All Categories MCQs
Topic Notes: All Categories
General Description
Plato
- Biography: Ancient Greek philosopher (427–347 BCE), student of Socrates and teacher of Aristotle, founder of the Academy in Athens.
- Important Ideas:
- Theory of Forms
- Philosopher-King
- Ideal State
1821
If sin(θ) = 5/13 and θ is an acute angle, what is tan(θ)?
Answer:
5/12
In a right triangle where opposite=5 and hypotenuse=13, the adjacent side is calculated via the Pythagorean theorem: √(13² - 5²) = √(169 - 25) = √144 = 12. Tangent is opposite/adjacent, which equals 5/12.
1822
What is the correct formula for tan(A + B)?
Answer:
(tan A + tan B) / (1 - tan A * tan B)
The tangent addition formula is derived by expanding sin(A+B)/cos(A+B) and dividing the numerator and denominator by cos(A)cos(B).
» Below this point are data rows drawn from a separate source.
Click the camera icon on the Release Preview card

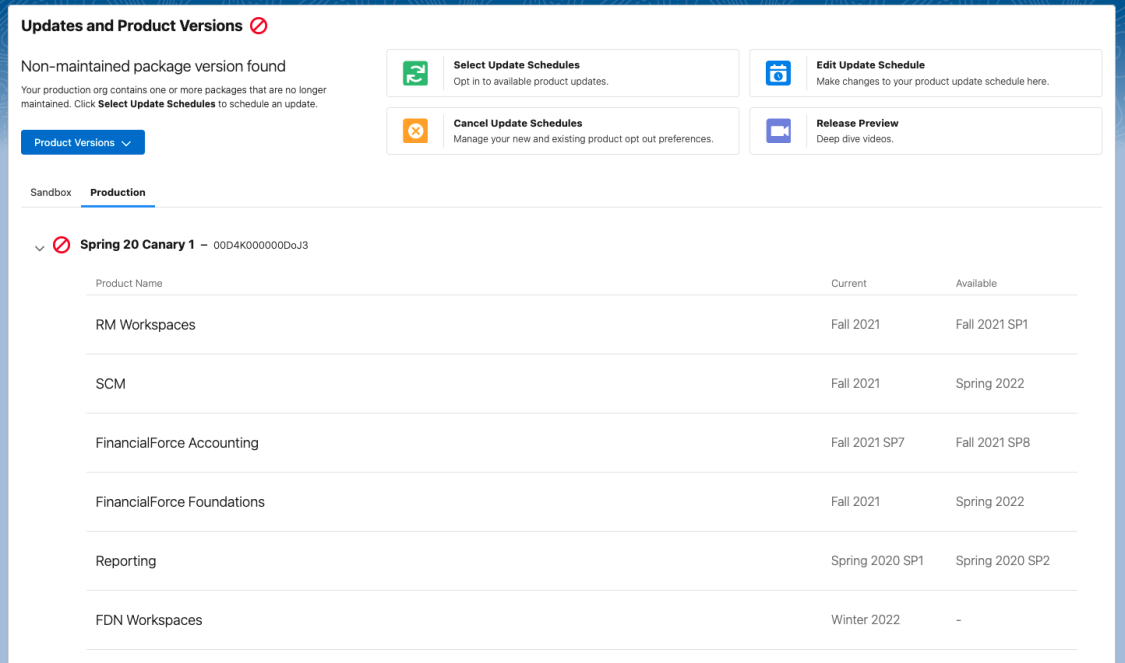point(778,130)

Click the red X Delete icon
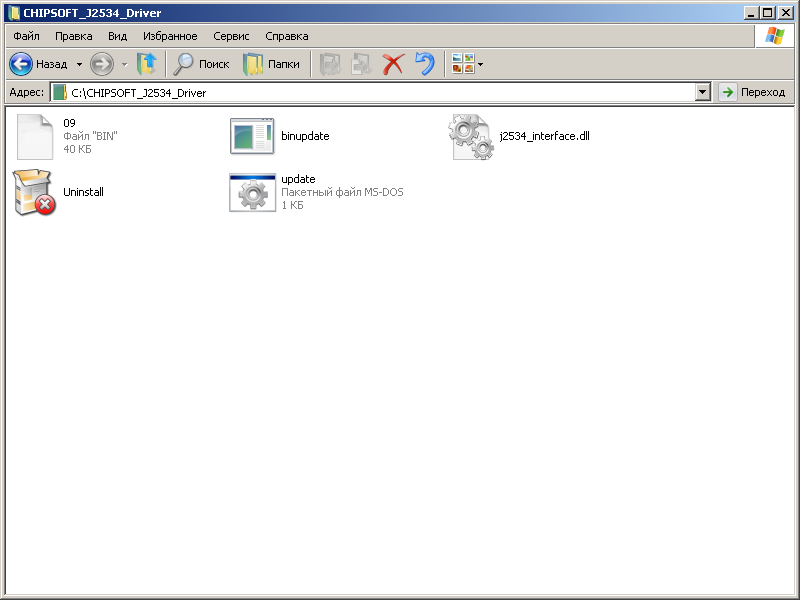coord(393,64)
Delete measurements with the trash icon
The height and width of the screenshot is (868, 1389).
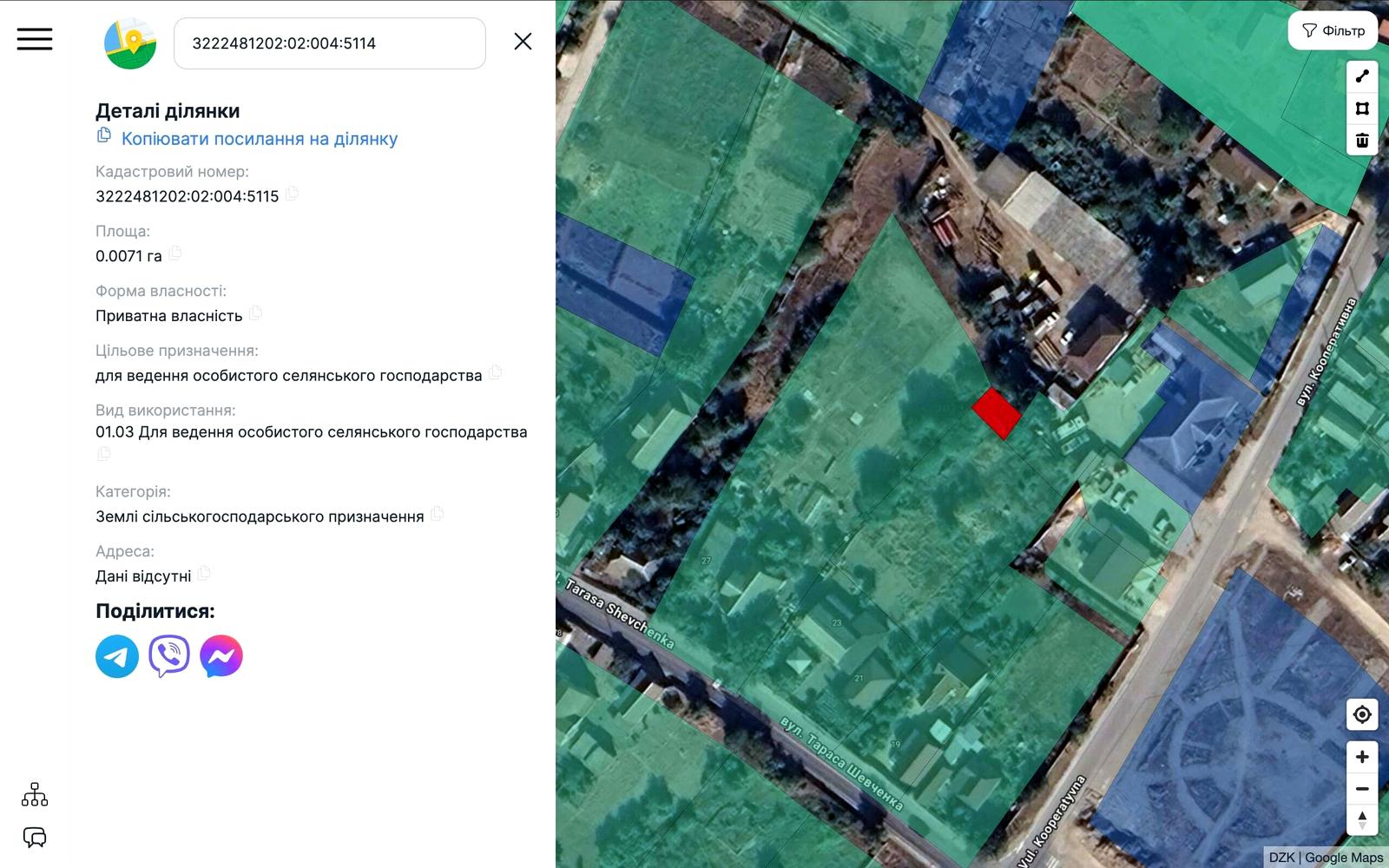coord(1362,140)
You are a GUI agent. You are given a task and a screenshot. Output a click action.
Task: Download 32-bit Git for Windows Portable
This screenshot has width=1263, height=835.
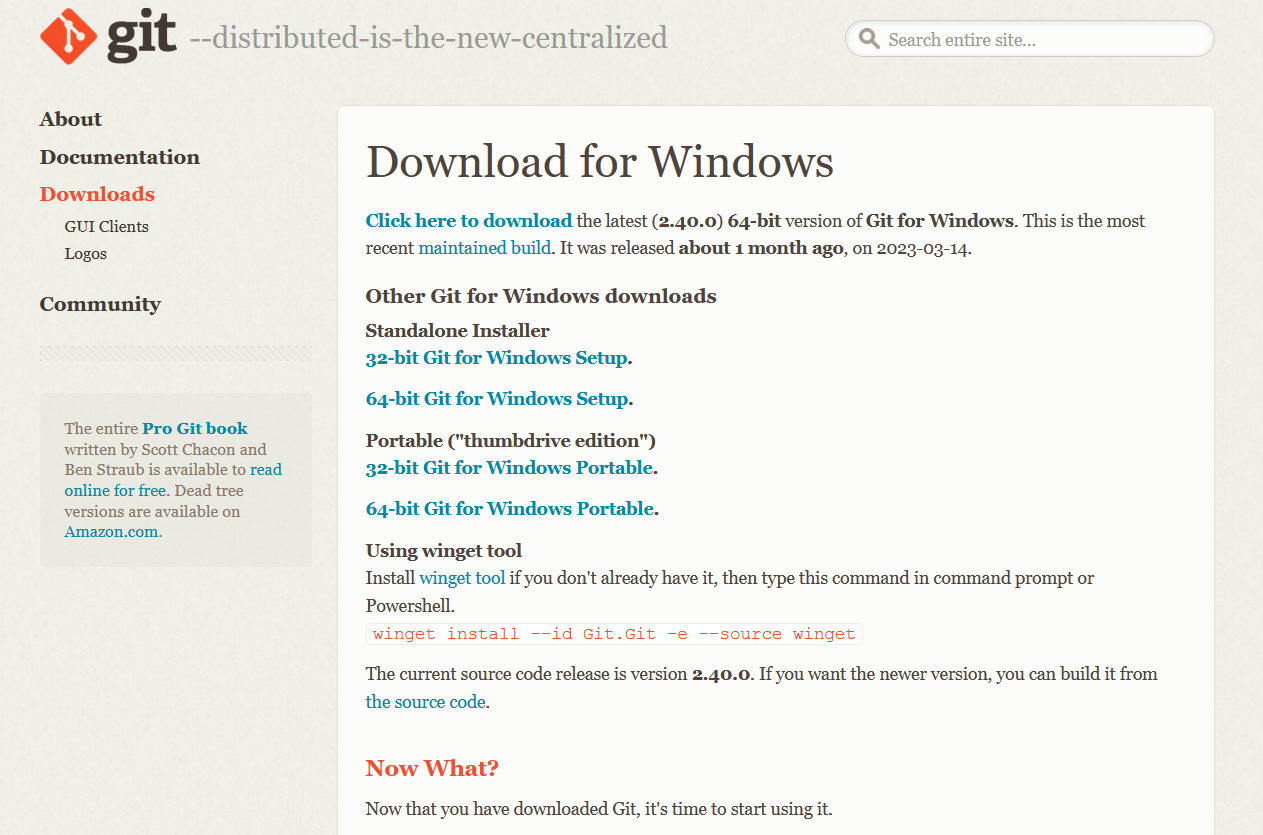pos(508,467)
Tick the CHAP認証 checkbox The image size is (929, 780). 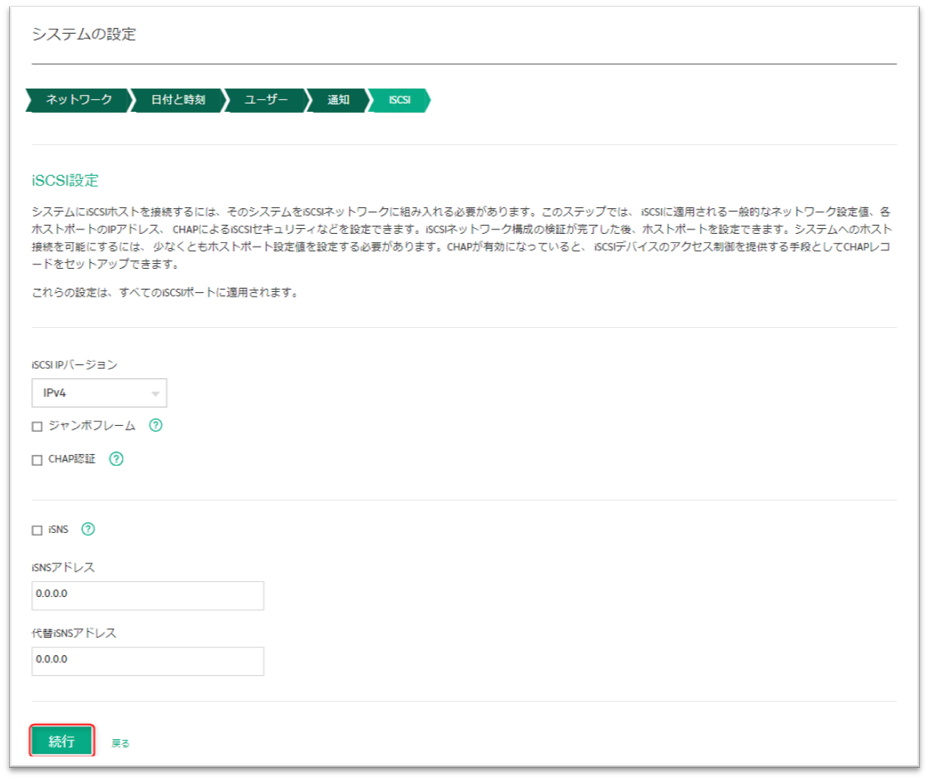tap(38, 460)
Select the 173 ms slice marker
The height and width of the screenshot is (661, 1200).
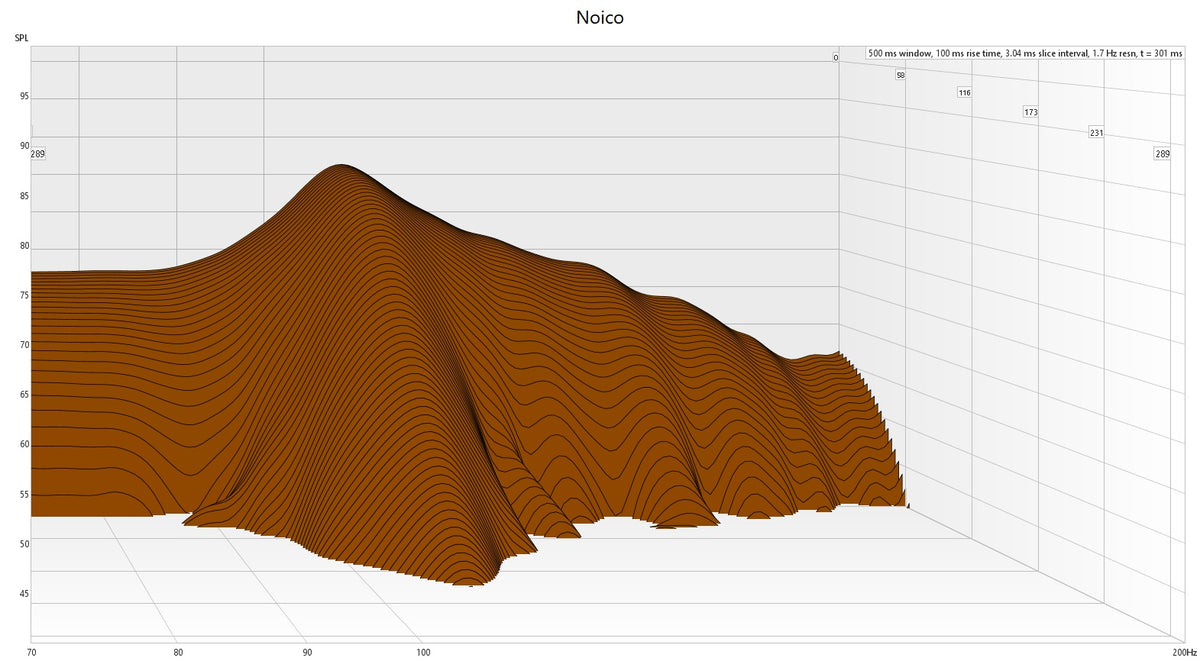coord(1030,113)
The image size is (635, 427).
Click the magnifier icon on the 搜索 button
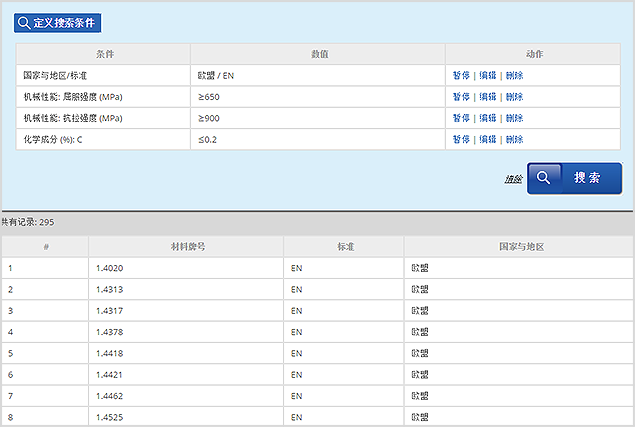(543, 178)
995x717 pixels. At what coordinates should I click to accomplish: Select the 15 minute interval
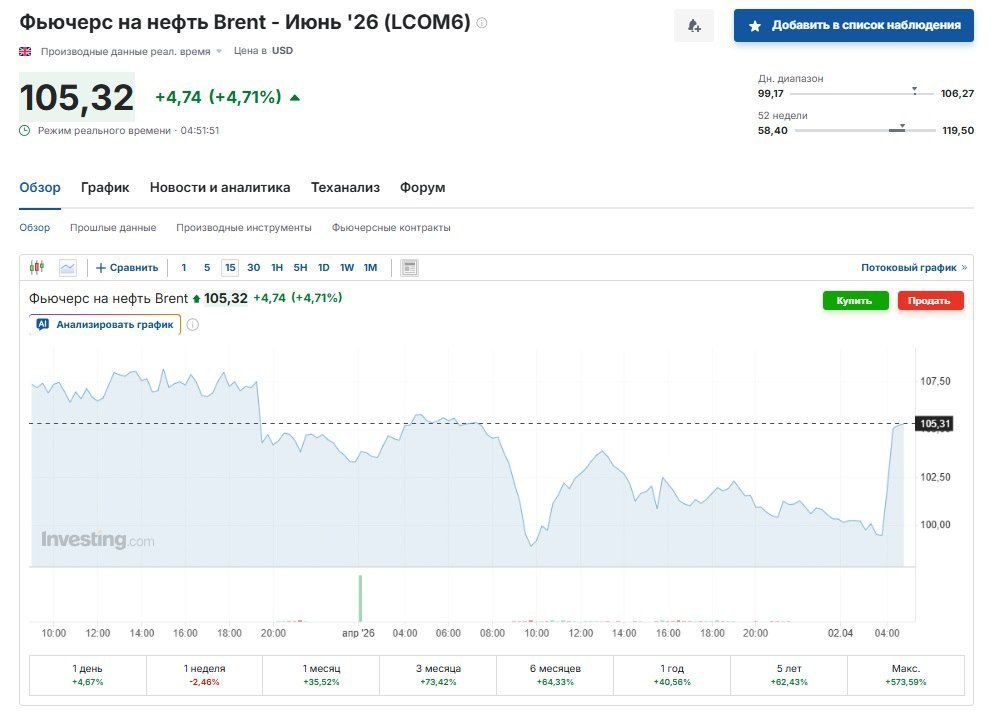230,267
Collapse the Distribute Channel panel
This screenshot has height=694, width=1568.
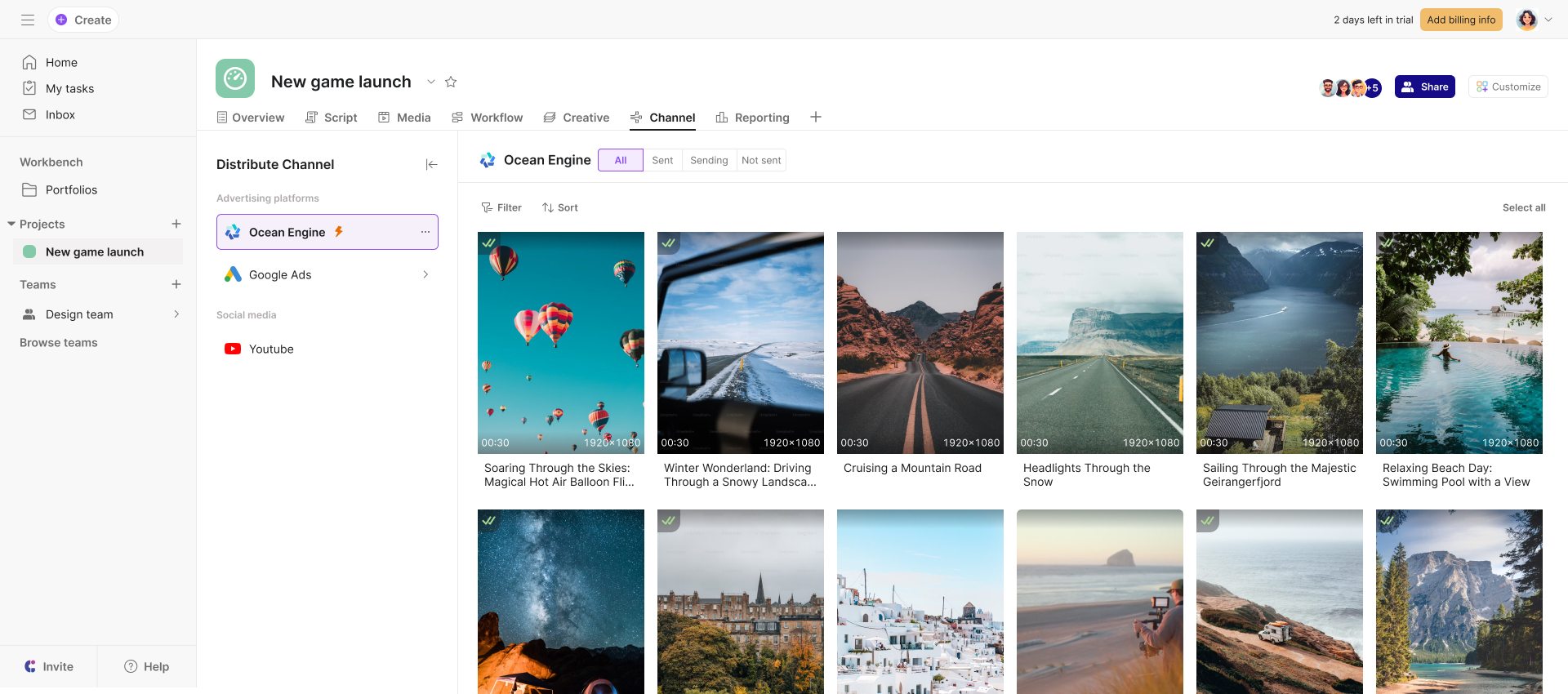(x=431, y=165)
This yields (tan A + tan B) / (1 - tan A * tan B).
1823
Evaluate: sin(180° + θ)
Answer:
-sin(θ)
Adding 180° to an angle places it in the third quadrant (assuming θ is acute), where the sine function is strictly negative. The reference angle remains θ, so sin(180° + θ) = -sin(θ).
1824
What is the maximum value of 3*sin(x) + 4*cos(x)?
Answer:
5
For any expression in the form a*sin(x) + b*cos(x), the maximum value is precisely √(a² + b²). Substituting a=3 and b=4, we get √(3² + 4²) = √(9 + 16) = √25 = 5.
1825
Simplify the expression: (sin(θ) + csc(θ))²
Answer:
sin²(θ) + csc²(θ) + 2
Expanding the square using (a + b)² = a² + 2ab + b² gives sin²(θ) + 2sin(θ)csc(θ) + csc²(θ). Because csc(θ) is the reciprocal of sin(θ), their product is 1. Thus, the middle term becomes 2(1) = 2, yielding sin²(θ) + csc²(θ) + 2.
1826
Find the value of (1 - cos(2θ)) / 2.
Answer:
sin²(θ)
Using the double-angle identity cos(2θ) = 1 - 2sin²(θ), we can rearrange the terms to solve for sine. This yields 2sin²(θ) = 1 - cos(2θ). Dividing by 2 gives sin²(θ) = (1 - cos(2θ)) / 2, which is the half-angle formula.
1827
What is the value of cos²(15°) - sin²(15°)?
Answer:
√3/2
This perfectly matches the double-angle identity for cosine: cos(2θ) = cos²(θ) - sin²(θ). Setting θ = 15°, the expression evaluates to cos(2 * 15°) = cos(30°). The exact value of cos(30°) is √3/2.
1828
Evaluate: 2*sin(22.5°)*cos(22.5°)
Answer:
1/√2
This applies the double-angle identity sin(2θ) = 2*sin(θ)*cos(θ). With θ = 22.5°, the expression becomes sin(2 * 22.5°) = sin(45°). The value of sin(45°) is 1/√2. Wait, option A is 1/√2, let me re-evaluate options. Yes, 1/√2 is the correct answer. I will set the correct option to 'a'.
1829
If an observer on a 50m tall lighthouse looks down at a boat at an angle of depression of 45°, how far is the boat from the base of the lighthouse?
Answer:
50 m
The angle of depression from the top equals the angle of elevation from the boat (45°). Using the tangent function: tan(45°) = height / distance. Since tan(45°) = 1, distance = height = 50 meters.
1830
What is the exact value of sin(15°)?
Answer:
(√3 - 1) / 2√2
Using the difference formula sin(45° - 30°) = sin(45°)cos(30°) - cos(45°)sin(30°). Substituting the known values: (1/√2)*(√3/2) - (1/√2)*(1/2) = √3/(2√2) - 1/(2√2) = (√3 - 1) / 2√2.